**Data under study**
*****

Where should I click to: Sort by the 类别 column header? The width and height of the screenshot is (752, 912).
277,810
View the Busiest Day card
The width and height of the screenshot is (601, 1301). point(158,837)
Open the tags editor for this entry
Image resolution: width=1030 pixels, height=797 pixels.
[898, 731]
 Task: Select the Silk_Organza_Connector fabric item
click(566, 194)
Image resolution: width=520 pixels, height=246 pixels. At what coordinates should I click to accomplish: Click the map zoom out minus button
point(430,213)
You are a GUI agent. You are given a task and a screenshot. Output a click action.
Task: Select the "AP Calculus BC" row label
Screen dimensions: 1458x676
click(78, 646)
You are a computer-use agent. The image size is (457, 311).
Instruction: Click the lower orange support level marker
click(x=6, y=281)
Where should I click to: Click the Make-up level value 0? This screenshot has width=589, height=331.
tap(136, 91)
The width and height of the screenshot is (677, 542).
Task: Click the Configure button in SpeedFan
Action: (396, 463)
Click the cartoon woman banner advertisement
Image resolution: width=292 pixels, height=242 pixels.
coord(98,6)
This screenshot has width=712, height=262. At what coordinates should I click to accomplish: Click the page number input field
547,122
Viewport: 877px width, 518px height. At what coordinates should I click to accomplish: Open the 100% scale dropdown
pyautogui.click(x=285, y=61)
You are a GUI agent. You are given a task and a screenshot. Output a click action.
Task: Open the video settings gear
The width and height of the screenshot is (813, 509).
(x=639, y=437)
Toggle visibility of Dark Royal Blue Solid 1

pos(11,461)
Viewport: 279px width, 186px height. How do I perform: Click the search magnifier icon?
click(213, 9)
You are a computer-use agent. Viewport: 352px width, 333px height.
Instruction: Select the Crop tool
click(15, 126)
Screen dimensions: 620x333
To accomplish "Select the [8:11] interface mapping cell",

*****

**Instructions for the task**
Using the entries, count the lines that hold the string "computer"; nothing but the number is needed.

**Result of the exercise**
2